→ **What you have to do**:
The whole listing is to be retyped exactly as it appears.

→ **Available records**:
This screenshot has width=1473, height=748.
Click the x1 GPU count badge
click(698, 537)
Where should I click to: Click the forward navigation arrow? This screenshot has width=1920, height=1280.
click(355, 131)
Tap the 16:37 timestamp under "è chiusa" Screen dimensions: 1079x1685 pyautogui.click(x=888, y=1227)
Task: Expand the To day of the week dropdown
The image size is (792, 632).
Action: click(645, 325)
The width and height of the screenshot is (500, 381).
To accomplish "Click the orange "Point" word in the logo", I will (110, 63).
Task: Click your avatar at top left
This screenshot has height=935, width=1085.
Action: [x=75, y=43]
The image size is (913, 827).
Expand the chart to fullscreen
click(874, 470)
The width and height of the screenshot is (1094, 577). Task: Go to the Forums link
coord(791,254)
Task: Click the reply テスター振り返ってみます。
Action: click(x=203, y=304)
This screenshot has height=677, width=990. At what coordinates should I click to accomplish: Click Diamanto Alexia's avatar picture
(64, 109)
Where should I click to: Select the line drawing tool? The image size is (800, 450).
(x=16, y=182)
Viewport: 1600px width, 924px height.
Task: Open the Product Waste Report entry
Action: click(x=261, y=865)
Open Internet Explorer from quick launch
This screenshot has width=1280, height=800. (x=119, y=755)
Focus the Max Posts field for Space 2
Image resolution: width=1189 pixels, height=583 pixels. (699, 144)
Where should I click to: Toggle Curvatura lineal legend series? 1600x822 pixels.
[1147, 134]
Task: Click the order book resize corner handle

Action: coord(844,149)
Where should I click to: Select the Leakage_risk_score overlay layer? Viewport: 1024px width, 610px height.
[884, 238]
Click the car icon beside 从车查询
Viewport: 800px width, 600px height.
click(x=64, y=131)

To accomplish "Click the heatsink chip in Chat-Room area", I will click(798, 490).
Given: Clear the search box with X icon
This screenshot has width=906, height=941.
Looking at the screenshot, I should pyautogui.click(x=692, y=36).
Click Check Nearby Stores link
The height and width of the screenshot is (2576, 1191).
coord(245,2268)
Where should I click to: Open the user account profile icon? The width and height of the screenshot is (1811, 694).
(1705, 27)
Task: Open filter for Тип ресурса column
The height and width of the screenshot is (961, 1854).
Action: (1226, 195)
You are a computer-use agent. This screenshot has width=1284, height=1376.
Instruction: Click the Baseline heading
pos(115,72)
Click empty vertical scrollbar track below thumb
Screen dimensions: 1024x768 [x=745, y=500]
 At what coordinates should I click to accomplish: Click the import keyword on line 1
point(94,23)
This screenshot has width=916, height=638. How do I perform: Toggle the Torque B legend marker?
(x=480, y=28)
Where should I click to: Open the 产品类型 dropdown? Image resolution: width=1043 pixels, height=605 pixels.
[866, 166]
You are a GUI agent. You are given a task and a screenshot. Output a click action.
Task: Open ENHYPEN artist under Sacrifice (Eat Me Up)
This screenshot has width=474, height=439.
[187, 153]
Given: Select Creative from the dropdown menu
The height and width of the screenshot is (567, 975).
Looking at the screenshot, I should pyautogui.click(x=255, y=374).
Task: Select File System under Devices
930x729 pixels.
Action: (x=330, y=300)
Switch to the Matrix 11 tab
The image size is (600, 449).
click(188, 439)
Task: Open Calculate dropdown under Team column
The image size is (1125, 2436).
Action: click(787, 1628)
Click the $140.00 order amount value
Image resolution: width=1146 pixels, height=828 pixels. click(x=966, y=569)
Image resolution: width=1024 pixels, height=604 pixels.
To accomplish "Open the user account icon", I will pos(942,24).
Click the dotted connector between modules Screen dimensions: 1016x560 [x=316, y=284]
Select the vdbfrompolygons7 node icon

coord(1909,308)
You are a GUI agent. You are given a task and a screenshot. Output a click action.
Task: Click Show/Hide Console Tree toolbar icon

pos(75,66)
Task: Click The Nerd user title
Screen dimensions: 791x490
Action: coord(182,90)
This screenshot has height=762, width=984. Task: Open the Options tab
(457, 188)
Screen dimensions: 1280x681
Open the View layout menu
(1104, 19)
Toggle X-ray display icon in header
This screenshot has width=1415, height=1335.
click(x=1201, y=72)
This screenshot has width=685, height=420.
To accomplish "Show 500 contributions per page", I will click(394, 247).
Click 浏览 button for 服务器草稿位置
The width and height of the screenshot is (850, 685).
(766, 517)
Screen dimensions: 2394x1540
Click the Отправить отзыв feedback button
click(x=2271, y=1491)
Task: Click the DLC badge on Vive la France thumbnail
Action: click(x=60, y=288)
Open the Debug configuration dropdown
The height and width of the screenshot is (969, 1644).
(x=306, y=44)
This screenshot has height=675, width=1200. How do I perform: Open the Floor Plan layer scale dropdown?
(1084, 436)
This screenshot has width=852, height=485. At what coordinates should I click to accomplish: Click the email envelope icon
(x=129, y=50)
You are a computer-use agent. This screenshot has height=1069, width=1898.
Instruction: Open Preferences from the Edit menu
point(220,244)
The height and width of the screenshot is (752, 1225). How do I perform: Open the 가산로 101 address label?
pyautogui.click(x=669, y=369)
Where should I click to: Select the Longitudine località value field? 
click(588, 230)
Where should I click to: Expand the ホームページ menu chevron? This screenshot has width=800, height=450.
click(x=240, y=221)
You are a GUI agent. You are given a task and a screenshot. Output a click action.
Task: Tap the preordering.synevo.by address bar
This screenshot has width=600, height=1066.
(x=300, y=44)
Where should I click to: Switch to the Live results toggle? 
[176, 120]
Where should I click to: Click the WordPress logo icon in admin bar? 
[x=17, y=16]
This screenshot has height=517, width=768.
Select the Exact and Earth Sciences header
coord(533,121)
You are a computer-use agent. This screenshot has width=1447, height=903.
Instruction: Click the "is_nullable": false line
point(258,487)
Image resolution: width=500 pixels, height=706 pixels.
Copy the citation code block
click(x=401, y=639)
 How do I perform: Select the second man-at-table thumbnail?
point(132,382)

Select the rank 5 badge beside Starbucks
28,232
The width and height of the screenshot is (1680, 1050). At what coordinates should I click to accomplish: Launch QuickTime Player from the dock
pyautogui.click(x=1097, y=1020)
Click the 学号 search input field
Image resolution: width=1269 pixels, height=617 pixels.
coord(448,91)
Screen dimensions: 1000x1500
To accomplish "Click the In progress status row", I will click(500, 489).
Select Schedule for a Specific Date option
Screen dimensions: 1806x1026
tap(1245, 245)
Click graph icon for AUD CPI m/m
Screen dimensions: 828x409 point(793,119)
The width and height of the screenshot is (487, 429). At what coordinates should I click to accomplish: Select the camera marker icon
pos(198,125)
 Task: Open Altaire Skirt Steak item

→ **Solution for this problem**:
This screenshot has width=1473, height=748.
Click the x1 GPU count badge
click(698, 537)
Where should I click to: Click the forward navigation arrow? This screenshot has width=1920, height=1280.
click(355, 131)
Tap the 16:37 timestamp under "è chiusa" Screen dimensions: 1079x1685 pyautogui.click(x=888, y=1227)
Task: Expand the To day of the week dropdown
The image size is (792, 632).
Action: click(645, 325)
The width and height of the screenshot is (500, 381).
To accomplish "Click the orange "Point" word in the logo", I will (110, 63).
Task: Click your avatar at top left
This screenshot has height=935, width=1085.
Action: [x=75, y=43]
The image size is (913, 827).
Expand the chart to fullscreen
click(874, 470)
The width and height of the screenshot is (1094, 577). Task: Go to the Forums link
coord(791,254)
Task: Click the reply テスター振り返ってみます。
Action: click(x=203, y=304)
This screenshot has height=677, width=990. At what coordinates should I click to accomplish: Click Diamanto Alexia's avatar picture
(64, 109)
Where should I click to: Select the line drawing tool? The image size is (800, 450).
(x=16, y=182)
Viewport: 1600px width, 924px height.
Task: Open the Product Waste Report entry
Action: click(x=261, y=865)
Open Internet Explorer from quick launch
This screenshot has width=1280, height=800. (x=119, y=755)
Focus the Max Posts field for Space 2
Image resolution: width=1189 pixels, height=583 pixels. (699, 144)
Where should I click to: Toggle Curvatura lineal legend series? 1600x822 pixels.
[1147, 134]
Task: Click the order book resize corner handle

Action: coord(844,149)
Where should I click to: Select the Leakage_risk_score overlay layer? Viewport: 1024px width, 610px height.
[884, 238]
Click the car icon beside 从车查询
Viewport: 800px width, 600px height.
click(x=64, y=131)

To accomplish "Click the heatsink chip in Chat-Room area", I will click(798, 490).
Given: Clear the search box with X icon
This screenshot has width=906, height=941.
Looking at the screenshot, I should pyautogui.click(x=692, y=36).
Click Check Nearby Stores link
The height and width of the screenshot is (2576, 1191).
coord(245,2268)
Where should I click to: Open the user account profile icon? The width and height of the screenshot is (1811, 694).
(1705, 27)
Task: Open filter for Тип ресурса column
The height and width of the screenshot is (961, 1854).
Action: (1226, 195)
You are a computer-use agent. This screenshot has width=1284, height=1376.
Instruction: Click the Baseline heading
pos(115,72)
Click empty vertical scrollbar track below thumb
Screen dimensions: 1024x768 [x=745, y=500]
 At what coordinates should I click to accomplish: Click the import keyword on line 1
point(94,23)
This screenshot has width=916, height=638. How do I perform: Toggle the Torque B legend marker?
(x=480, y=28)
Where should I click to: Open the 产品类型 dropdown? Image resolution: width=1043 pixels, height=605 pixels.
[866, 166]
You are a GUI agent. You are given a task and a screenshot. Output a click action.
Task: Open ENHYPEN artist under Sacrifice (Eat Me Up)
This screenshot has width=474, height=439.
[187, 153]
Given: Select Creative from the dropdown menu
The height and width of the screenshot is (567, 975).
Looking at the screenshot, I should pyautogui.click(x=255, y=374).
Task: Select File System under Devices
930x729 pixels.
Action: (x=330, y=300)
Switch to the Matrix 11 tab
The image size is (600, 449).
click(188, 439)
Task: Open Calculate dropdown under Team column
The image size is (1125, 2436).
Action: click(787, 1628)
Click the $140.00 order amount value
Image resolution: width=1146 pixels, height=828 pixels. click(x=966, y=569)
Image resolution: width=1024 pixels, height=604 pixels.
To accomplish "Open the user account icon", I will pos(942,24).
Click the dotted connector between modules Screen dimensions: 1016x560 [x=316, y=284]
Select the vdbfrompolygons7 node icon

coord(1909,308)
You are a GUI agent. You are given a task and a screenshot. Output a click action.
Task: Click Show/Hide Console Tree toolbar icon

pos(75,66)
Task: Click The Nerd user title
Screen dimensions: 791x490
Action: coord(182,90)
This screenshot has height=762, width=984. Task: Open the Options tab
(457, 188)
Screen dimensions: 1280x681
Open the View layout menu
(1104, 19)
Toggle X-ray display icon in header
This screenshot has width=1415, height=1335.
click(x=1201, y=72)
This screenshot has width=685, height=420.
To accomplish "Show 500 contributions per page", I will click(394, 247).
Click 浏览 button for 服务器草稿位置
The width and height of the screenshot is (850, 685).
(766, 517)
Screen dimensions: 2394x1540
Click the Отправить отзыв feedback button
click(x=2271, y=1491)
Task: Click the DLC badge on Vive la France thumbnail
Action: click(x=60, y=288)
Open the Debug configuration dropdown
The height and width of the screenshot is (969, 1644).
(x=306, y=44)
This screenshot has height=675, width=1200. How do I perform: Open the Floor Plan layer scale dropdown?
(1084, 436)
This screenshot has width=852, height=485. At what coordinates should I click to accomplish: Click the email envelope icon
(x=129, y=50)
You are a computer-use agent. This screenshot has height=1069, width=1898.
Instruction: Open Preferences from the Edit menu
point(220,244)
The height and width of the screenshot is (752, 1225). How do I perform: Open the 가산로 101 address label?
pyautogui.click(x=669, y=369)
Where should I click to: Select the Longitudine località value field? 
click(588, 230)
Where should I click to: Expand the ホームページ menu chevron? This screenshot has width=800, height=450.
click(x=240, y=221)
You are a GUI agent. You are given a task and a screenshot. Output a click action.
Task: Tap the preordering.synevo.by address bar
This screenshot has width=600, height=1066.
(x=300, y=44)
Where should I click to: Switch to the Live results toggle? 
[176, 120]
Where should I click to: Click the WordPress logo icon in admin bar? 
[x=17, y=16]
This screenshot has height=517, width=768.
Select the Exact and Earth Sciences header
coord(533,121)
You are a computer-use agent. This screenshot has width=1447, height=903.
Instruction: Click the "is_nullable": false line
point(258,487)
Image resolution: width=500 pixels, height=706 pixels.
Copy the citation code block
click(x=401, y=639)
 How do I perform: Select the second man-at-table thumbnail?
point(132,382)

Select the rank 5 badge beside Starbucks
28,232
The width and height of the screenshot is (1680, 1050). At what coordinates should I click to accomplish: Launch QuickTime Player from the dock
pyautogui.click(x=1097, y=1020)
Click the 学号 search input field
Image resolution: width=1269 pixels, height=617 pixels.
coord(448,91)
Screen dimensions: 1000x1500
To accomplish "Click the In progress status row", I will click(500, 489).
Select Schedule for a Specific Date option
Screen dimensions: 1806x1026
tap(1245, 245)
Click graph icon for AUD CPI m/m
Screen dimensions: 828x409 point(793,119)
The width and height of the screenshot is (487, 429). At what coordinates should I click to accomplish: Select the camera marker icon
pos(198,125)
 Task: Open Altaire Skirt Steak item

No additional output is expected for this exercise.